**WHAT TO DO:** Stop at the line containing "Screen dimensions: 1512x796": every line of the listing from the first up to that one must be set down exactly.

= Beginning of Section =

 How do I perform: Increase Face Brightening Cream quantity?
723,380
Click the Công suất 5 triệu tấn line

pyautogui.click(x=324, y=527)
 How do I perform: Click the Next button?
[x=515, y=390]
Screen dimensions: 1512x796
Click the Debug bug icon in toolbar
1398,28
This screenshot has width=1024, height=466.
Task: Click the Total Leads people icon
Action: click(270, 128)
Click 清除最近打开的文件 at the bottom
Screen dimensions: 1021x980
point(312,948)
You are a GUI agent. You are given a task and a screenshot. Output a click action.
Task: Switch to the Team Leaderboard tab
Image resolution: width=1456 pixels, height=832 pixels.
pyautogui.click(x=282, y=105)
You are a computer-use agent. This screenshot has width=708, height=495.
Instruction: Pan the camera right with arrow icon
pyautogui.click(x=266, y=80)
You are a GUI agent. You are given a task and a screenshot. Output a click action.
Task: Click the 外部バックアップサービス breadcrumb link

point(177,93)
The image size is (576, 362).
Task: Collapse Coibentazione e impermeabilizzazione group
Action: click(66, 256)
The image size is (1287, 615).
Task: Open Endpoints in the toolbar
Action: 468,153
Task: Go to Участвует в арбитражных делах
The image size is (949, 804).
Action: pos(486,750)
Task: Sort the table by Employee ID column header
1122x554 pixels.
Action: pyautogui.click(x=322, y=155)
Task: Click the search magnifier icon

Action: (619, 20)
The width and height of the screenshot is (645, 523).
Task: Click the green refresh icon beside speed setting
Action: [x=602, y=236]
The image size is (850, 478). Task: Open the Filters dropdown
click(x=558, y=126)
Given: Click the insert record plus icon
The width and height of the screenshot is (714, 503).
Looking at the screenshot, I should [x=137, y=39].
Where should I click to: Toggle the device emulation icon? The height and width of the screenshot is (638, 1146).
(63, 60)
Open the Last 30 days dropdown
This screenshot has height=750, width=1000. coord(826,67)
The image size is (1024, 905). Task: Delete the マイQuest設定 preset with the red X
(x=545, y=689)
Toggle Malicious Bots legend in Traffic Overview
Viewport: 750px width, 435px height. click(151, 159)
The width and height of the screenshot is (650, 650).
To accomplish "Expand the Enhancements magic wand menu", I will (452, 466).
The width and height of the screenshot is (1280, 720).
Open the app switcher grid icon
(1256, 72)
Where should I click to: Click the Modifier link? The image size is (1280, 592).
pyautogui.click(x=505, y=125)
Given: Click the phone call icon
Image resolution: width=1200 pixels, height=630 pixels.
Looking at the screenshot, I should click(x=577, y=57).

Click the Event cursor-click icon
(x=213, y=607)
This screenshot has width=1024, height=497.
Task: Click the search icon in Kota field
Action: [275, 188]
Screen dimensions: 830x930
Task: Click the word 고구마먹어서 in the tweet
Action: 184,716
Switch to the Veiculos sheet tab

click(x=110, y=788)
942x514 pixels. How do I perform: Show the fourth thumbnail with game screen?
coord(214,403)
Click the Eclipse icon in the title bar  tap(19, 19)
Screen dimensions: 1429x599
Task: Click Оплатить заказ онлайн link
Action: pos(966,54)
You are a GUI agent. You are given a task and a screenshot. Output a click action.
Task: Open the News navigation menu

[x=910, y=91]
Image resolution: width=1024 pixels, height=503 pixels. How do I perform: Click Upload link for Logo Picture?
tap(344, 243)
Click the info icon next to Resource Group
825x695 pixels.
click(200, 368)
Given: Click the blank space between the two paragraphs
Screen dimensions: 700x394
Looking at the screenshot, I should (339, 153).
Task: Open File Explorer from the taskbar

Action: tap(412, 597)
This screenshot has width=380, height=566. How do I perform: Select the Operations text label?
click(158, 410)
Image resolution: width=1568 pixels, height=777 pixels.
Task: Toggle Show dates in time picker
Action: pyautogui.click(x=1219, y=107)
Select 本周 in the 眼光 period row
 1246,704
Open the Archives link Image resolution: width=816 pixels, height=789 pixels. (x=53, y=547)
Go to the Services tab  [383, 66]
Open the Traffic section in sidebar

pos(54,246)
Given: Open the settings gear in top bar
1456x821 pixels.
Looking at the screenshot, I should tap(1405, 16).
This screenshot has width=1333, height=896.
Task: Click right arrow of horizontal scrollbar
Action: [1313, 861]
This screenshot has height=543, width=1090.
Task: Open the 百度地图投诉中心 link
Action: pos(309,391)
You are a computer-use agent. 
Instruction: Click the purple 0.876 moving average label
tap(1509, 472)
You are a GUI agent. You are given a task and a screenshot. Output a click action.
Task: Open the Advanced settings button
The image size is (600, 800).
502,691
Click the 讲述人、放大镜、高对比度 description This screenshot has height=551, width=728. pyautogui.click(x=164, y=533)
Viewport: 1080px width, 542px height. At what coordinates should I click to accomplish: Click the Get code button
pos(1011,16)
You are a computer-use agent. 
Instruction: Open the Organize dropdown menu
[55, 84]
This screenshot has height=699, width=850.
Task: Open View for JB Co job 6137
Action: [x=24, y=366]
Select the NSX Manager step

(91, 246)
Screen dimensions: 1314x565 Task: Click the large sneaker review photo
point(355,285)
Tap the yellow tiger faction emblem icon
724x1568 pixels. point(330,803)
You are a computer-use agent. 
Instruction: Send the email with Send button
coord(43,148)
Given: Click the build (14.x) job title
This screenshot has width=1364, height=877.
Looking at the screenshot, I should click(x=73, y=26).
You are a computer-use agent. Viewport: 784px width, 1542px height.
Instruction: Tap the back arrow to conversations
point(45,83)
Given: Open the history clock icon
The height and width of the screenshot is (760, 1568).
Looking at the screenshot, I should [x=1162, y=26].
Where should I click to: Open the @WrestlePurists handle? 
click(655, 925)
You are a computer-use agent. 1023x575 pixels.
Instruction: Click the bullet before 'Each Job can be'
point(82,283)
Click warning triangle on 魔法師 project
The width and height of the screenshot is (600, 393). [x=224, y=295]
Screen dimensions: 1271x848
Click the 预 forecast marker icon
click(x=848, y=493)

= End of Section =

**ANSWER BOX:**
 How do I perform: Increase Face Brightening Cream quantity?
723,380
Click the Công suất 5 triệu tấn line

pyautogui.click(x=324, y=527)
 How do I perform: Click the Next button?
[x=515, y=390]
Screen dimensions: 1512x796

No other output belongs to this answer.